Le consommateur devient acteur

Si les transporteurs et les e-marchands deviennent progressivement des acteurs engagés dans la transformation durable du e-commerce, les plus concernés par ces évolutions restent les clients, les consommateurs. Les démarches pour sensibiliser le consommateur sont de plus en plus fréquentes. La charte d’engagement pour un e-commerce responsable citée ci-dessus prévoit que ses signataires, dès le 1er janvier 2023, proposent au consommateur plusieurs modalités de livraison en indiquant le choix qui a le plus faible impact environnemental. Nul doute que cette obligation, certes volontaire, sera un facteur de développement des solutions de livraison urbaine décarbonée.

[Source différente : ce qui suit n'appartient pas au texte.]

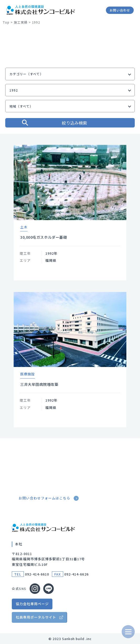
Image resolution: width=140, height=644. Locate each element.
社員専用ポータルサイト (36, 617)
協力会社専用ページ (32, 604)
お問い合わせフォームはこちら (49, 498)
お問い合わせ (120, 10)
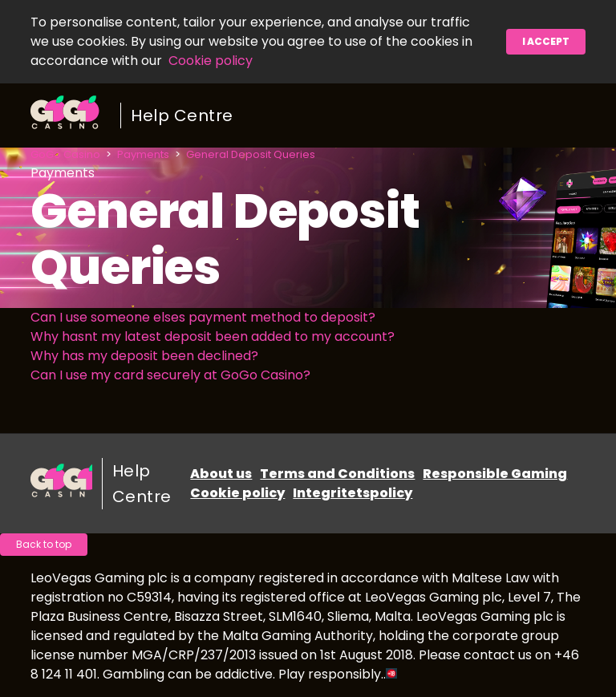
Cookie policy (210, 60)
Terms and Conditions (337, 473)
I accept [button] (545, 41)
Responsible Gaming (495, 473)
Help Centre (182, 115)
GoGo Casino (65, 154)
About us (221, 473)
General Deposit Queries (250, 154)
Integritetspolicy (352, 492)
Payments (143, 154)
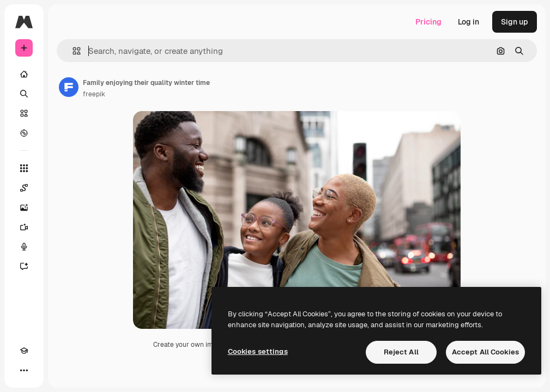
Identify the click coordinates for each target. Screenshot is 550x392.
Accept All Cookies (485, 352)
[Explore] (24, 133)
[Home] (24, 74)
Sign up (515, 22)
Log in (468, 22)
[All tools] (24, 168)
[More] (24, 370)
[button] (72, 51)
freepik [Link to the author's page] (94, 94)
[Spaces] (24, 188)
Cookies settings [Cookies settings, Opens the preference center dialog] (258, 351)
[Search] (24, 94)
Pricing (428, 22)
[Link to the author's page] (69, 87)
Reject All (401, 352)
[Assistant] (24, 266)
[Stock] (24, 113)
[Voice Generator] (24, 247)
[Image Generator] (24, 207)
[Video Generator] (24, 227)
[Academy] (24, 351)
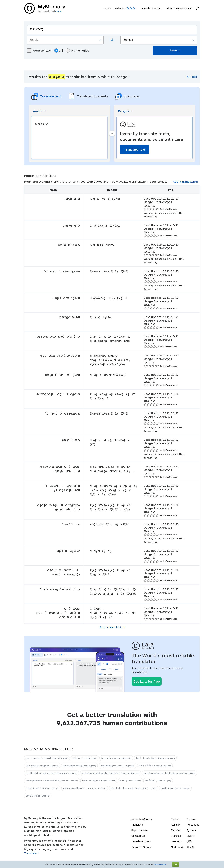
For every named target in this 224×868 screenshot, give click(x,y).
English (175, 819)
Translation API (150, 8)
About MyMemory (178, 8)
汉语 (189, 841)
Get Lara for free (146, 681)
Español (176, 830)
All (58, 51)
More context (39, 51)
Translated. (32, 853)
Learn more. (160, 864)
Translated (141, 841)
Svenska (192, 819)
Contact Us (138, 836)
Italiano (175, 825)
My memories (77, 51)
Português (193, 825)
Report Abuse (140, 830)
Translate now (134, 149)
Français (176, 836)
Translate (137, 825)
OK (175, 864)
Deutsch (176, 841)
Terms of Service (141, 847)
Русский (191, 830)
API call (192, 76)
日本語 (190, 836)
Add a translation (185, 182)
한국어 (190, 847)
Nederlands (177, 847)
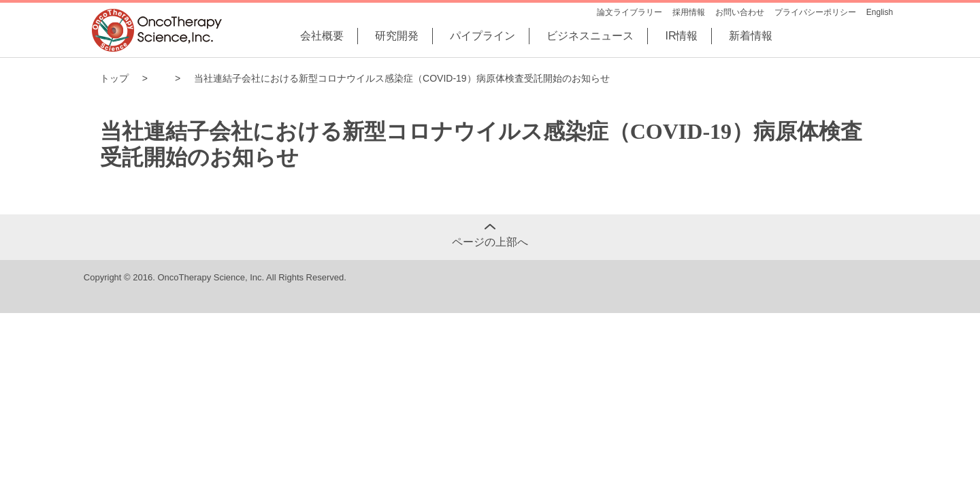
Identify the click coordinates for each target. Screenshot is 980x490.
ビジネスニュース (590, 35)
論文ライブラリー (630, 12)
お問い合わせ (740, 12)
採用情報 (689, 12)
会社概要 (322, 35)
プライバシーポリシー (815, 12)
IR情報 (681, 35)
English (879, 12)
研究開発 (397, 35)
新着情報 (751, 35)
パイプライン (483, 35)
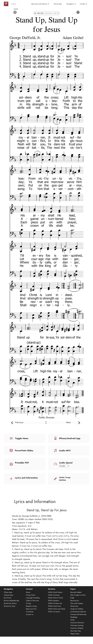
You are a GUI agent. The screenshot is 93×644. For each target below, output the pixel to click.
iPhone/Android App (70, 438)
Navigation (70, 4)
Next (68, 422)
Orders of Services (32, 601)
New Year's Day (76, 632)
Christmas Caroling (77, 626)
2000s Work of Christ (55, 598)
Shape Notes (75, 634)
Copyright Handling (33, 598)
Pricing (28, 604)
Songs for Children (77, 609)
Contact (83, 4)
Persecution (74, 606)
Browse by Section (10, 604)
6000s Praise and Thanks (57, 609)
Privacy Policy (31, 596)
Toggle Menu (21, 438)
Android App (8, 596)
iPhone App (8, 593)
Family (72, 620)
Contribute (30, 612)
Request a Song (31, 606)
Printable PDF (22, 462)
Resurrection (75, 601)
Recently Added (76, 593)
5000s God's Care (54, 606)
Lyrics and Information (26, 478)
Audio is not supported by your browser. (46, 13)
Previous (19, 422)
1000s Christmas (54, 596)
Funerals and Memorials (78, 615)
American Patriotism (77, 623)
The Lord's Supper (77, 604)
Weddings (74, 618)
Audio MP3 (65, 450)
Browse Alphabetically (11, 601)
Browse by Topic (9, 606)
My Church (7, 598)
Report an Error (31, 609)
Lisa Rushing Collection (78, 612)
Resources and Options (39, 4)
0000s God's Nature (55, 593)
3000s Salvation (54, 601)
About (28, 593)
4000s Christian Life (55, 604)
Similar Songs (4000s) (65, 478)
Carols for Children (77, 629)
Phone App (58, 4)
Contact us (29, 615)
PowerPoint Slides (24, 450)
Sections (52, 590)
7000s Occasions (54, 612)
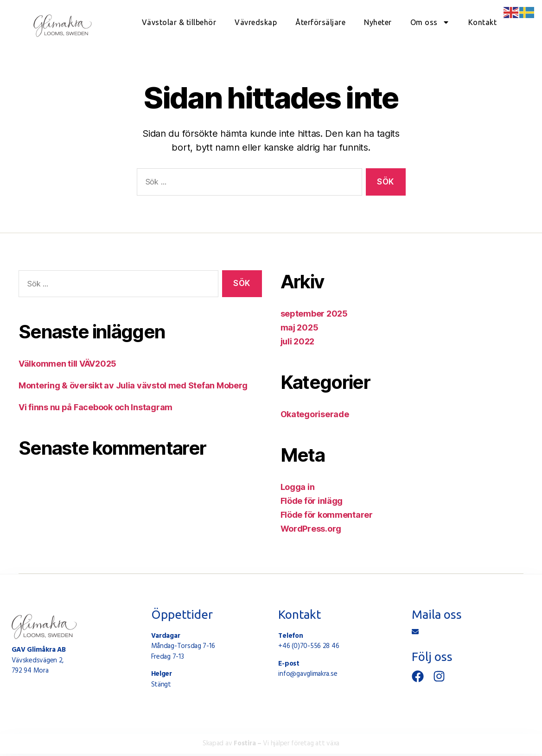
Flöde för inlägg (312, 501)
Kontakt (483, 22)
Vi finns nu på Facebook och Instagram (96, 407)
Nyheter (378, 22)
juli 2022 (298, 341)
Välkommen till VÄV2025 (67, 363)
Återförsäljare (320, 22)
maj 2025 (300, 327)
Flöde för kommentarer (326, 515)
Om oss (430, 22)
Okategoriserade (315, 414)
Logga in (298, 487)
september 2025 (314, 313)
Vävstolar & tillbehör (179, 22)
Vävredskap (255, 22)
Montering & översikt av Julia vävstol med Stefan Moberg (133, 385)
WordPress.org (311, 528)
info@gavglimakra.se (307, 674)
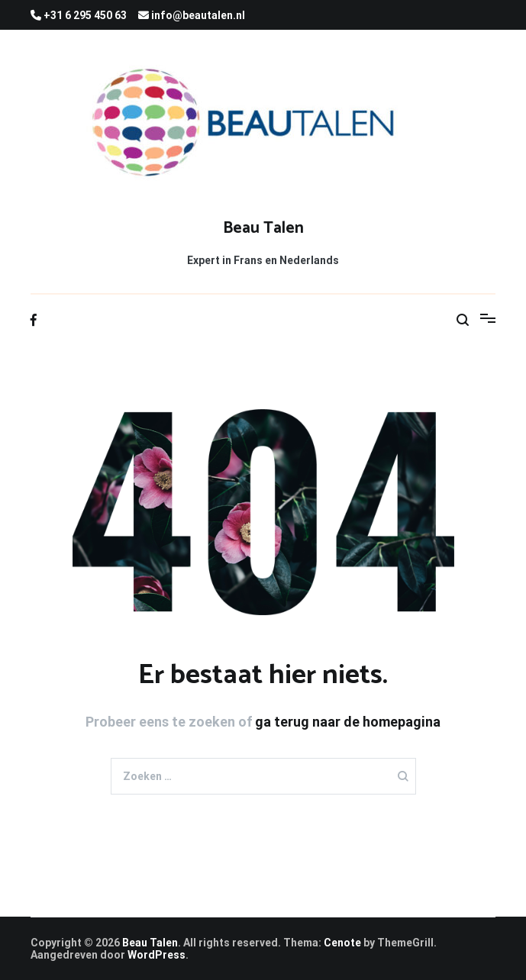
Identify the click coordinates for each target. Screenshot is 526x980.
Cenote (342, 943)
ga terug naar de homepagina (347, 721)
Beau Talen (263, 228)
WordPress (157, 955)
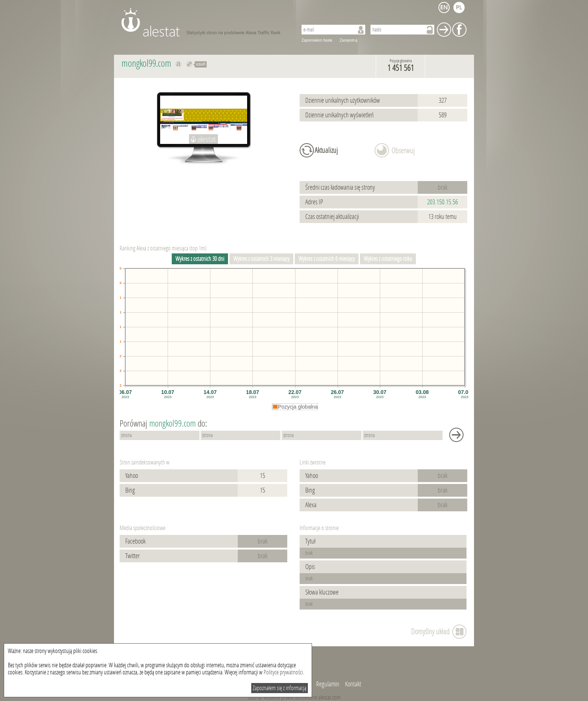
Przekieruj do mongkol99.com (189, 64)
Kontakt (353, 684)
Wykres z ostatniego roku (388, 259)
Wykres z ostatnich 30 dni (200, 259)
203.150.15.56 (442, 202)
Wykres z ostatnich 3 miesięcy (261, 259)
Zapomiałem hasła (317, 40)
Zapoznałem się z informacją (279, 688)
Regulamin (328, 684)
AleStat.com (205, 22)
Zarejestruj (348, 40)
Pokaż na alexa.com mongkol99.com (178, 64)
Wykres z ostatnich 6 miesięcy (327, 259)
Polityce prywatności (283, 672)
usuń (201, 64)
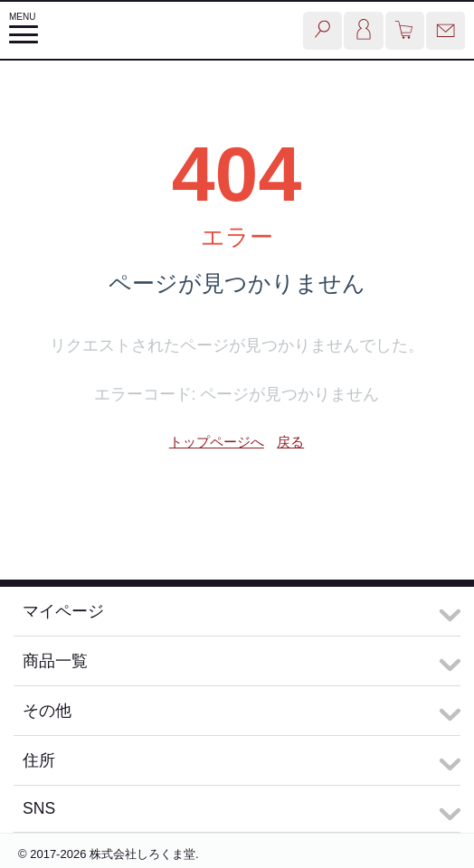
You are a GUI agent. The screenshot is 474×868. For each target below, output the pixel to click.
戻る (290, 441)
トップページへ (216, 441)
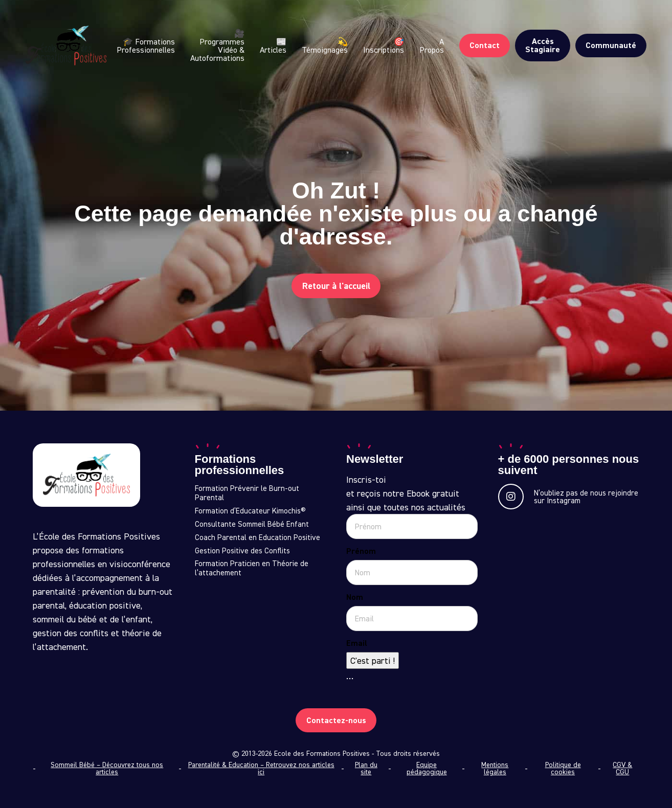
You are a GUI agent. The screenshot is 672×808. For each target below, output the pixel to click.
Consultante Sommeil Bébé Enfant (252, 524)
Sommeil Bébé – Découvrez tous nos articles (107, 768)
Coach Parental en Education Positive (257, 537)
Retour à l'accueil (336, 285)
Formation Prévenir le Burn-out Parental (247, 493)
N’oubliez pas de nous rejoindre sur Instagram (568, 497)
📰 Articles (273, 46)
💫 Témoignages (325, 46)
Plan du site (366, 768)
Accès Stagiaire (543, 45)
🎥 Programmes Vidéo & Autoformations (217, 46)
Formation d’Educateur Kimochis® (250, 511)
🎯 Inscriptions (384, 46)
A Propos (432, 46)
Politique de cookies (563, 768)
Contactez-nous (336, 720)
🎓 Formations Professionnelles (146, 46)
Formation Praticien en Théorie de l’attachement (252, 568)
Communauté (611, 45)
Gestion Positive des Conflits (242, 551)
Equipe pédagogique (427, 768)
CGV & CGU (622, 768)
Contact (484, 45)
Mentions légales (495, 768)
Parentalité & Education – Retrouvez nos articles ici (261, 768)
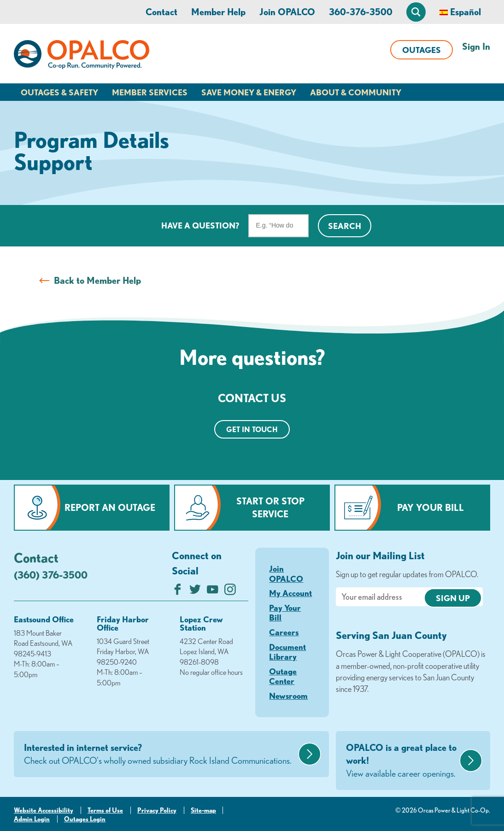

Le baromètre réalisé en septembre 2021 par IFOP et le groupe Star Service montrait que 70% des e-consommateurs auraient une meilleure image de leur e-commerçant si une option de livraison éco-responsable leur était proposée.

L’écosystème autour de livraisons urbaines durables pour l’e-commerce se met ainsi progressivement en place.


[1] Fédération du e-commerce et de la vente à distance

[2] L’ARCEP indique un chiffre total de colis en 2020 de 1,36 milliard, qui comprend l’e-commerce mais aussi les autres origines.